Mariana Bertola started as a teacher; she taught school and was a school principal for seven years, in Martinez, California. While she was a principal, she wrote to John Muir, inviting him to come speak at her school in 1895.

As a doctor, she was a member of the American Medical Association and the San Francisco County Medical Society. She supported the "California Plan," for every county hospital to offer a maternity ward and a children's ward. She was the college physician at Mills College beginning in 1903. She arranged for translators for Italian-speaking patients at San Francisco-area hospitals and gave lectures on health topics in the Italian community and to women's groups throughout the city.

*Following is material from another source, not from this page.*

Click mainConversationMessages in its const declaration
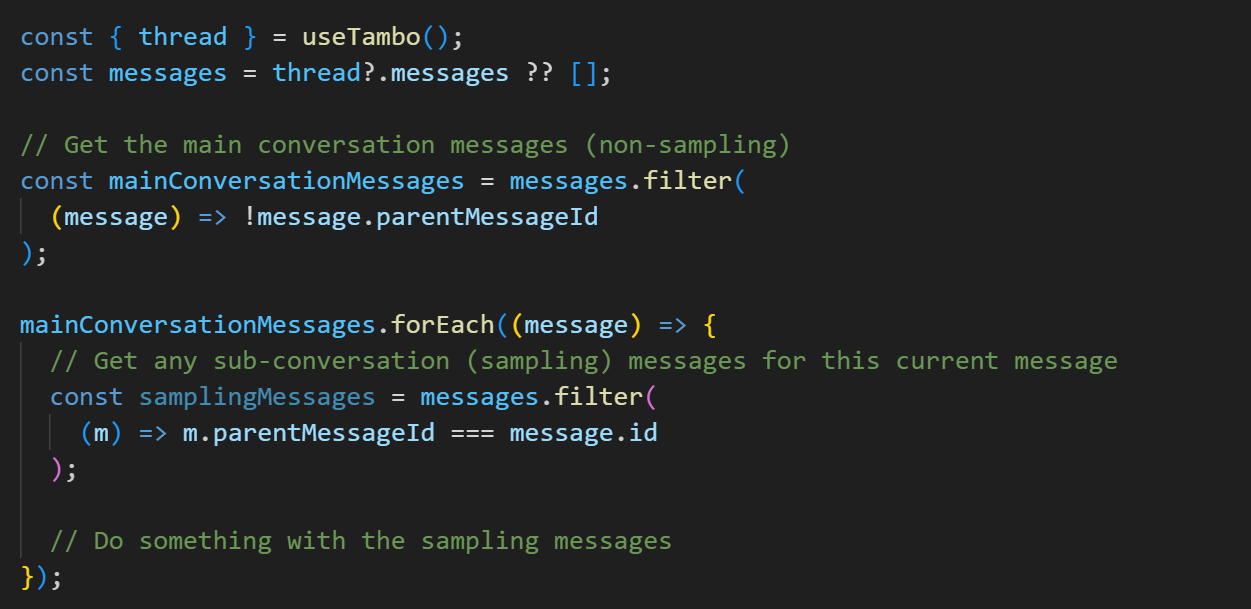 click(286, 181)
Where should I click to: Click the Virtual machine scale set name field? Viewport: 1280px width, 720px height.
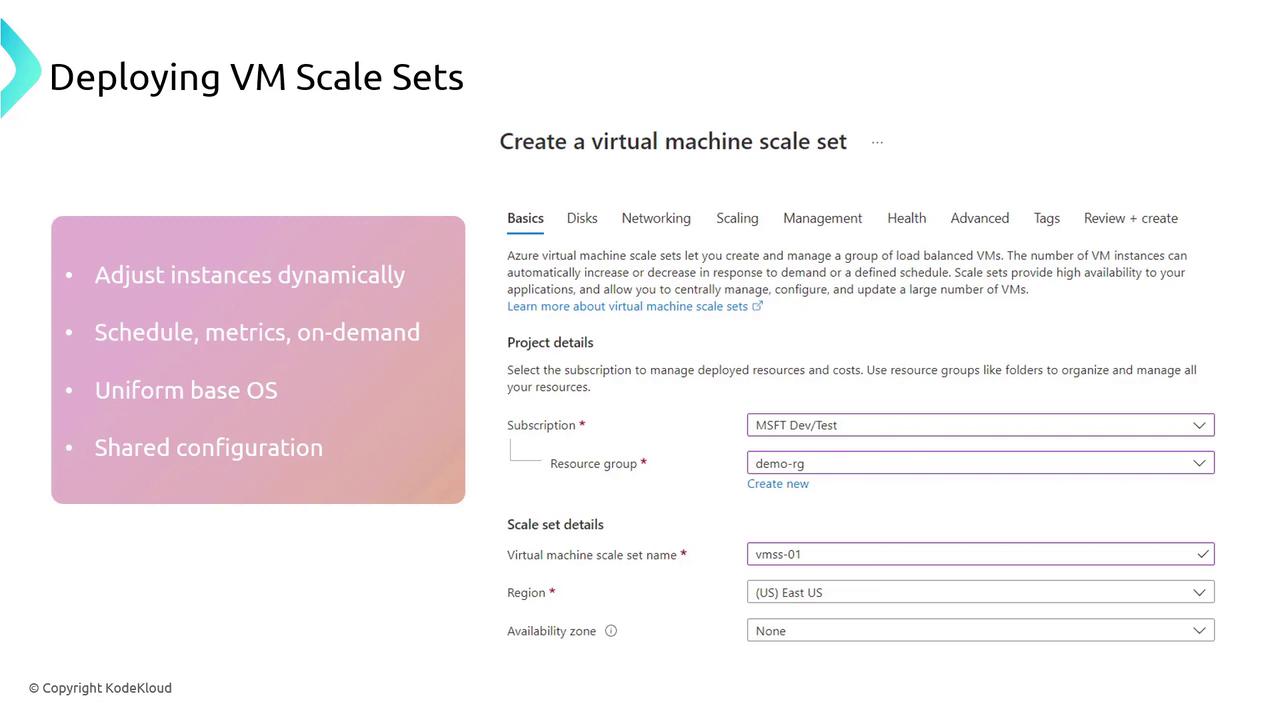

Bertola was an active clubwoman. She served a term as president of the Native Daughters of the Golden West, and helped to create the Native Daughters' Home and Native Daughters' Children's Agency, two philanthropic projects of the women's club. She was also founder in 1909 of the Vittoria Colonna Club for Italian women in San Francisco, and a member of the Cosmopolitan Educational Foundation. She was on the women's board of directors for the Panama–Pacific International Exposition in 1915. Bertola was president of the Travelers' Aid Society in San Francisco, and president of the Woman's Vigilant Committee (WVC), formed in 1921 to protect girls from criminal activity. During the Fatty Arbuckle scandal she was outspoken as head of the WVC on the need for more protections for women in the entertainment industry. She was president of the California Federation of Women's Clubs in 1926 and 1927.

==Personal life==
Mariana Bertola remained active with women's clubs well into her eighties. She died in 1955, aged 90 years, in San Francisco.

The Bertola Assembly of California Women was named for Mariana Bertola.